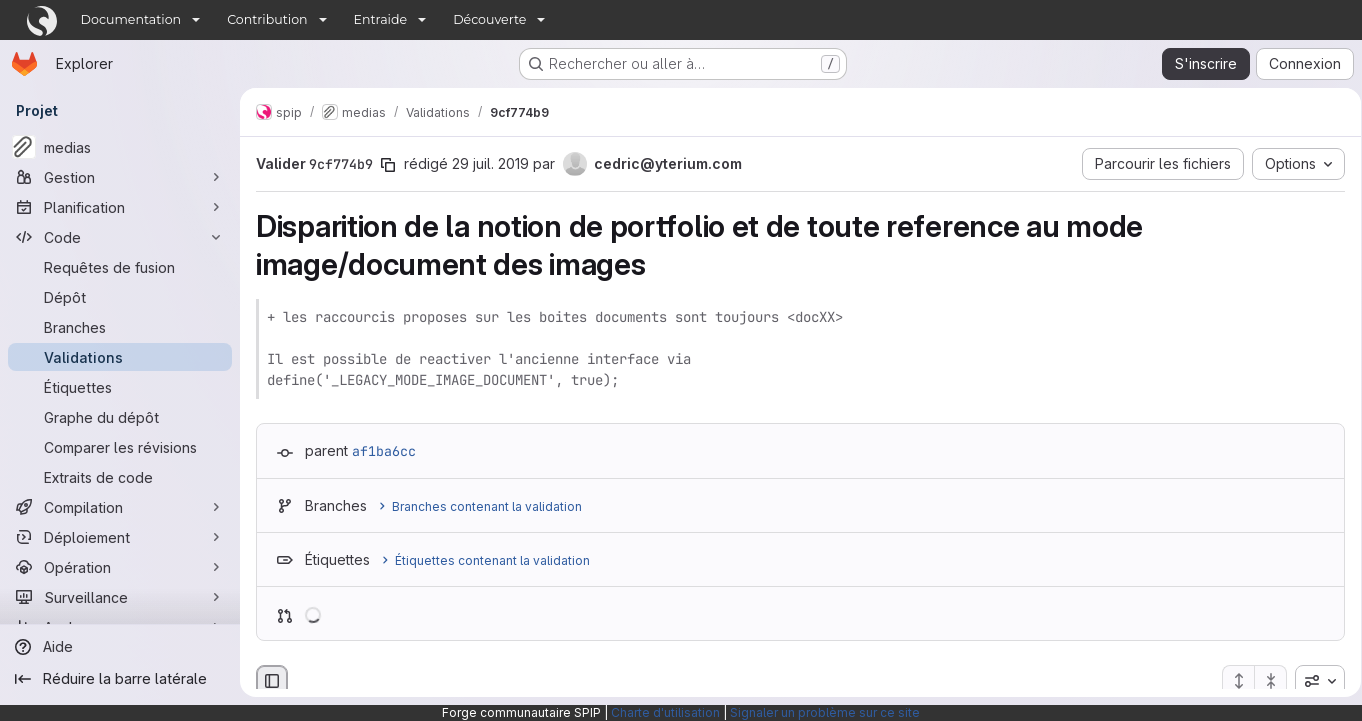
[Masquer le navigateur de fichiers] (272, 681)
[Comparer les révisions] (120, 447)
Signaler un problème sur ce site (825, 712)
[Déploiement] (120, 537)
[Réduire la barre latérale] (120, 679)
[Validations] (120, 357)
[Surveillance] (120, 597)
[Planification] (120, 207)
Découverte (489, 19)
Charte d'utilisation (665, 712)
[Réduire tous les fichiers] (1264, 681)
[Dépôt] (120, 297)
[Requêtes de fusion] (120, 267)
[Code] (120, 237)
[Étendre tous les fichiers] (1231, 681)
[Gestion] (120, 177)
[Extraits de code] (120, 477)
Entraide (381, 19)
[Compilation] (120, 507)
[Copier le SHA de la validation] (388, 165)
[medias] (120, 147)
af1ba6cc (384, 451)
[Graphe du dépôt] (120, 417)
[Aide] (120, 647)
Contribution (267, 19)
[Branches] (120, 327)
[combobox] (1313, 681)
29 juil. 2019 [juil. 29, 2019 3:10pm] (490, 163)
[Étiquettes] (120, 387)
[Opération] (120, 567)
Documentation (131, 19)
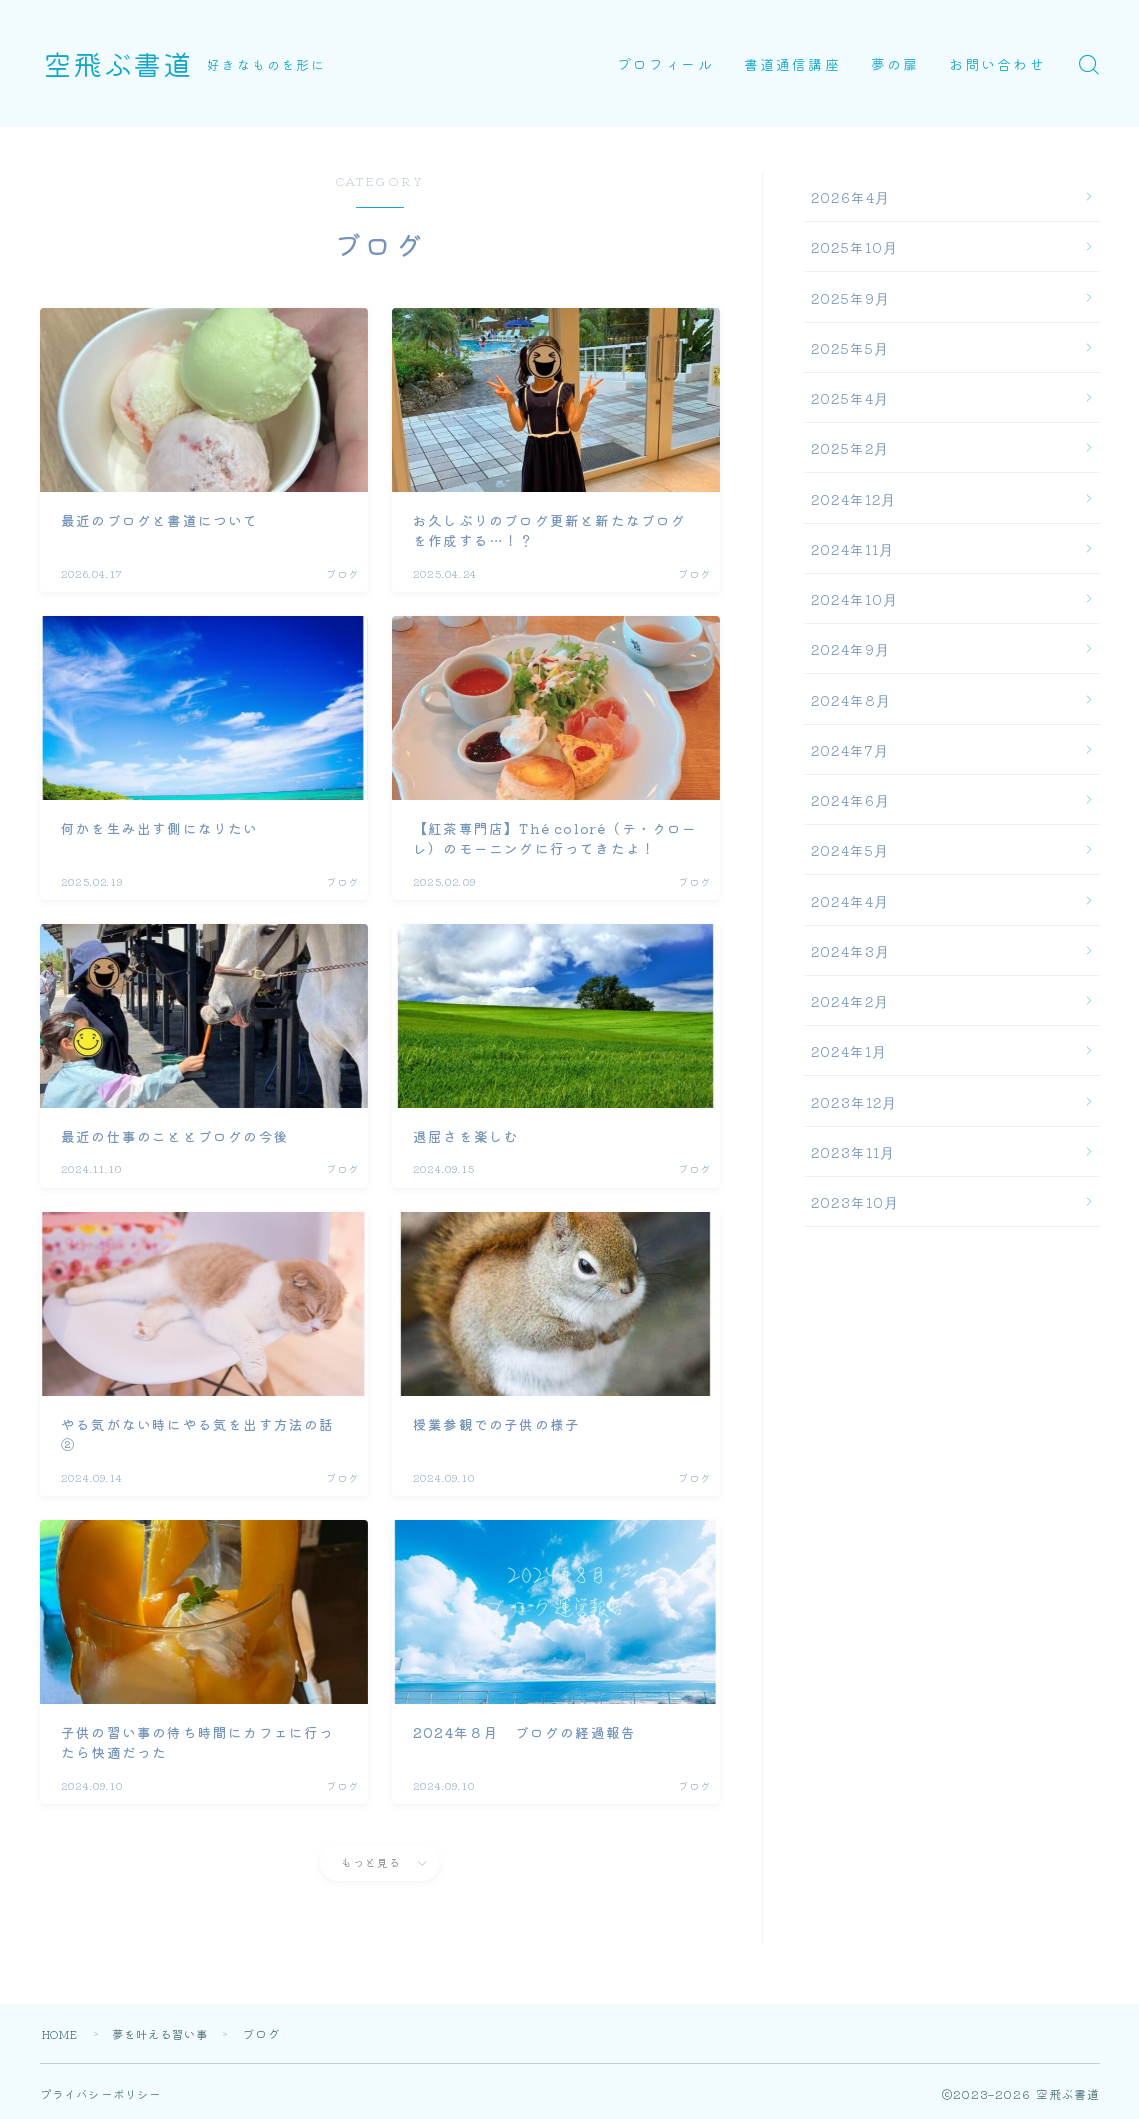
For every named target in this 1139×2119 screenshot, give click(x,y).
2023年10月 (855, 1202)
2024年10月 (855, 599)
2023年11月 (853, 1152)
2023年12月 (854, 1102)
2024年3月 (850, 951)
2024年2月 (850, 1001)
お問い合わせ (997, 64)
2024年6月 (850, 800)
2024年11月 (853, 549)
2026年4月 (850, 197)
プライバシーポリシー (106, 2093)
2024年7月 (850, 750)
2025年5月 (850, 348)
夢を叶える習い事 (173, 2033)
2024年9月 (850, 649)
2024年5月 (850, 850)
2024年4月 (850, 901)
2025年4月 (850, 398)
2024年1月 (849, 1051)
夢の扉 (895, 64)
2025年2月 (850, 448)
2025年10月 (855, 247)
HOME (64, 2033)
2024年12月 (854, 499)
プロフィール (665, 64)
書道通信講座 (792, 64)
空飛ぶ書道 (125, 63)
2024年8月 (851, 700)
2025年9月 (850, 298)
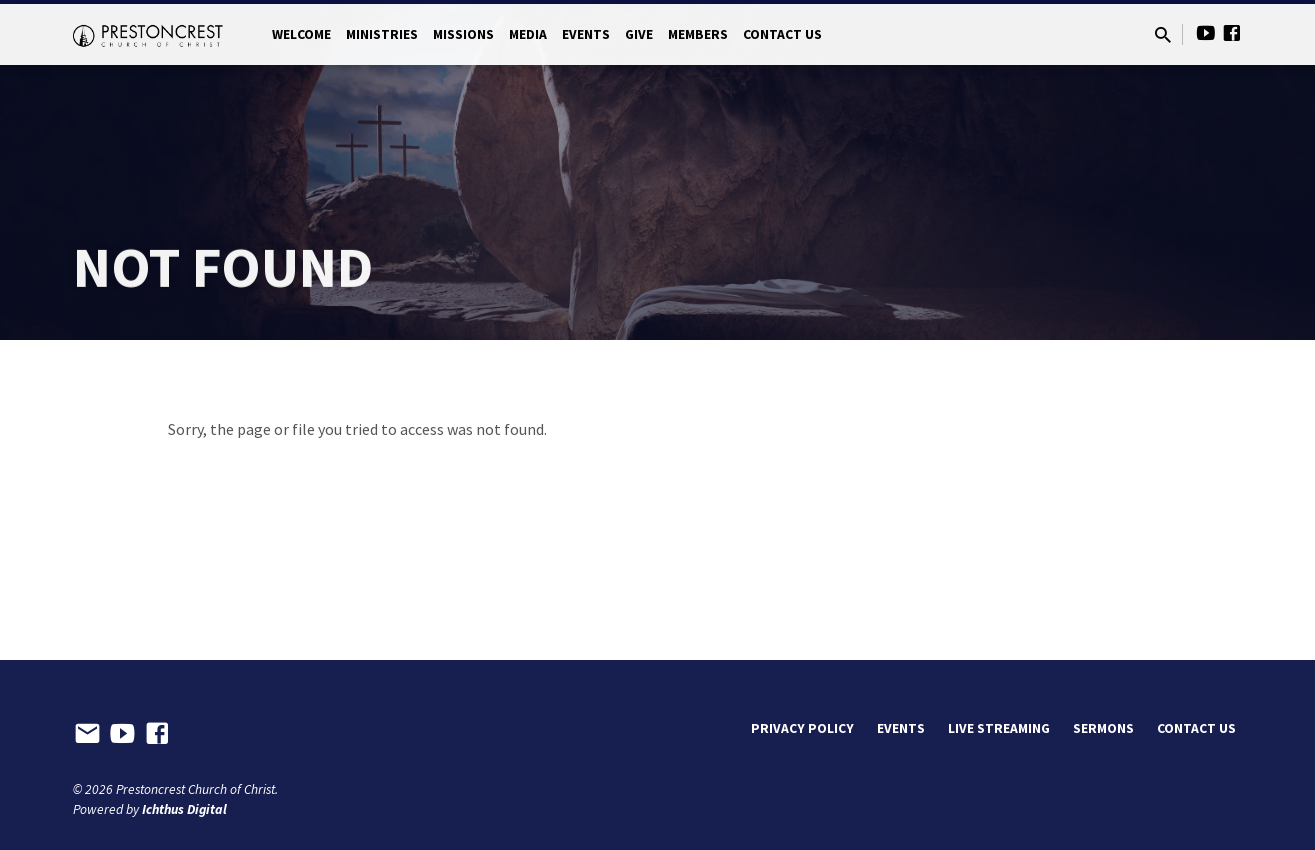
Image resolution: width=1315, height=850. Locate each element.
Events (586, 34)
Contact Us (782, 34)
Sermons (1103, 728)
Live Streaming (999, 728)
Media (528, 34)
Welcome (301, 34)
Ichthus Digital (184, 809)
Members (698, 34)
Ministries (382, 34)
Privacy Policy (802, 728)
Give (639, 34)
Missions (463, 34)
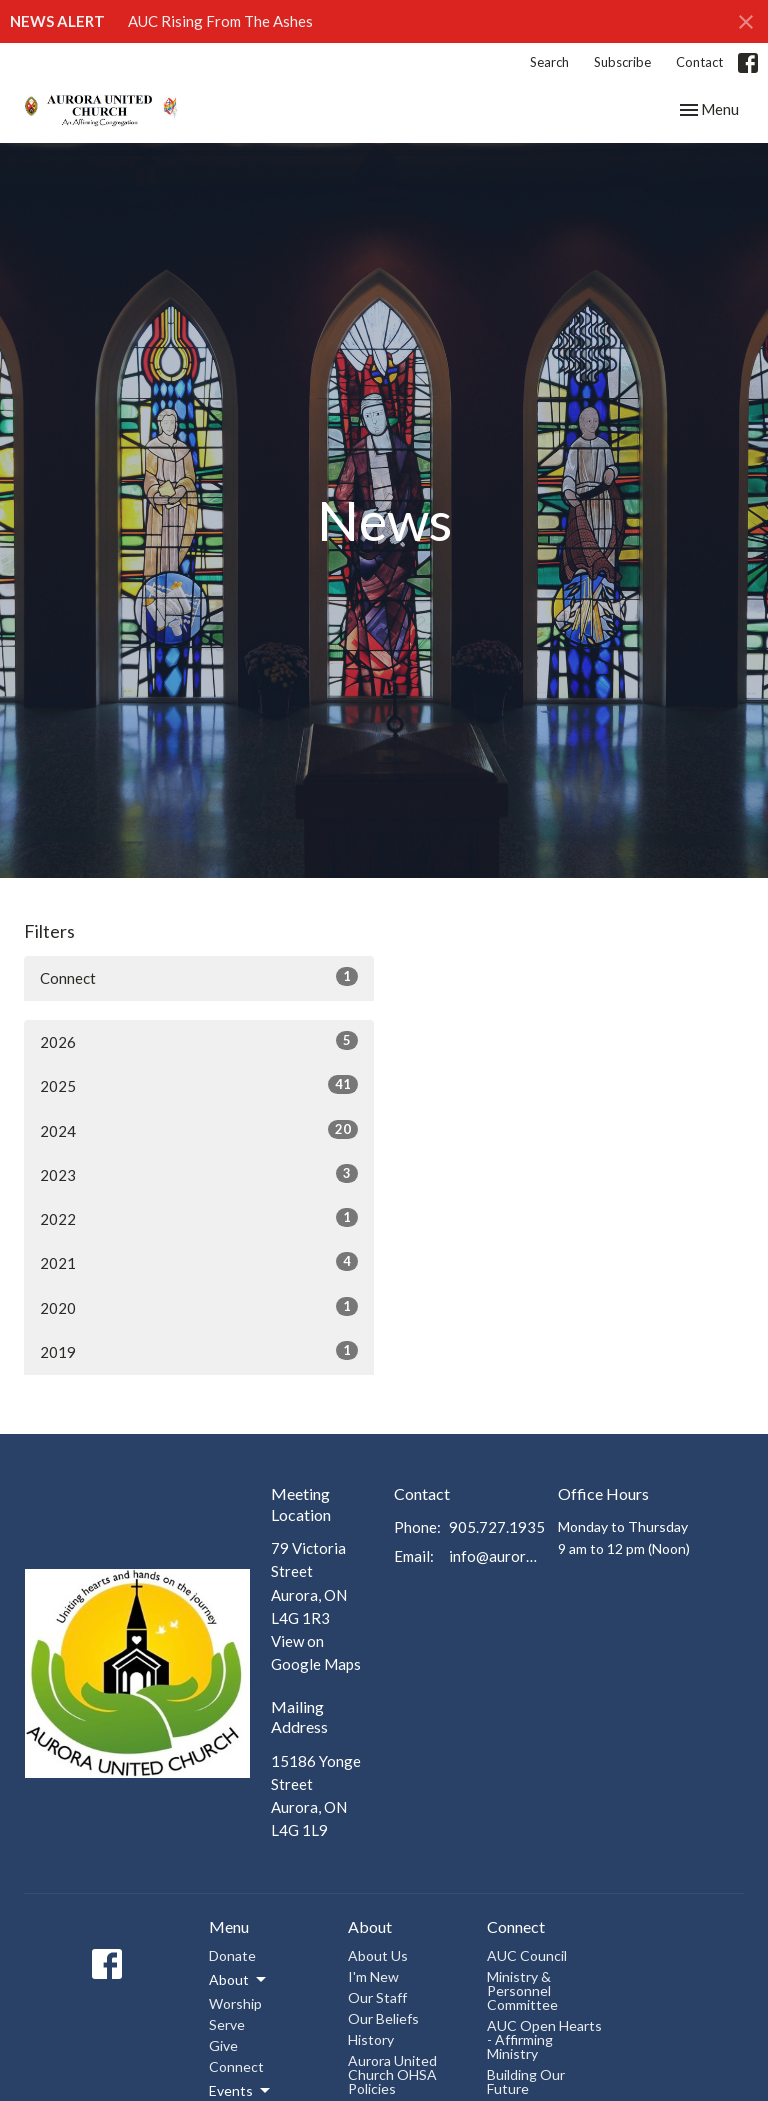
:::
**WORK INSTRUCTIONS:** Rewrite all the items above with every "Sermons" changed to "Messages", keeping everything else as it is. Omit the pictures from your answer.

**COMPLETED EXERCISE:**
[Masquer le navigateur de fichiers] (272, 681)
[Comparer les révisions] (120, 447)
Signaler un problème sur ce site (825, 712)
[Déploiement] (120, 537)
[Réduire la barre latérale] (120, 679)
[Validations] (120, 357)
[Surveillance] (120, 597)
[Planification] (120, 207)
Découverte (489, 19)
Charte d'utilisation (665, 712)
[Réduire tous les fichiers] (1264, 681)
[Dépôt] (120, 297)
[Requêtes de fusion] (120, 267)
[Code] (120, 237)
[Étendre tous les fichiers] (1231, 681)
[Gestion] (120, 177)
[Extraits de code] (120, 477)
Entraide (381, 19)
[Compilation] (120, 507)
[Copier le SHA de la validation] (388, 165)
[medias] (120, 147)
af1ba6cc (384, 451)
[Graphe du dépôt] (120, 417)
[Aide] (120, 647)
Contribution (267, 19)
[Branches] (120, 327)
[combobox] (1313, 681)
29 juil. 2019 [juil. 29, 2019 3:10pm] (490, 163)
[Étiquettes] (120, 387)
[Opération] (120, 567)
Documentation (131, 19)
For every named target in this 1139×2119 screenshot, give click(x,y).
2023年10月 (855, 1202)
2024年10月 (855, 599)
2023年11月 (853, 1152)
2023年12月 (854, 1102)
2024年3月 (850, 951)
2024年2月 (850, 1001)
お問い合わせ (997, 64)
2024年6月 (850, 800)
2024年11月 (853, 549)
2026年4月 (850, 197)
プライバシーポリシー (106, 2093)
2024年7月 (850, 750)
2025年5月 (850, 348)
夢を叶える習い事 (173, 2033)
2024年9月 (850, 649)
2024年5月 (850, 850)
2024年4月 (850, 901)
2025年4月 (850, 398)
2024年1月 (849, 1051)
夢の扉 (895, 64)
2025年2月 (850, 448)
2025年10月 (855, 247)
HOME (64, 2033)
2024年12月 (854, 499)
プロフィール (665, 64)
書道通信講座 (792, 64)
空飛ぶ書道 (125, 63)
2024年8月 (851, 700)
2025年9月 (850, 298)
Image resolution: width=1315, height=850. Locate each element.
Events (586, 34)
Contact Us (782, 34)
Messages (1103, 728)
Live Streaming (999, 728)
Media (528, 34)
Welcome (301, 34)
Ichthus Digital (184, 809)
Members (698, 34)
Ministries (382, 34)
Privacy Policy (802, 728)
Give (639, 34)
Missions (463, 34)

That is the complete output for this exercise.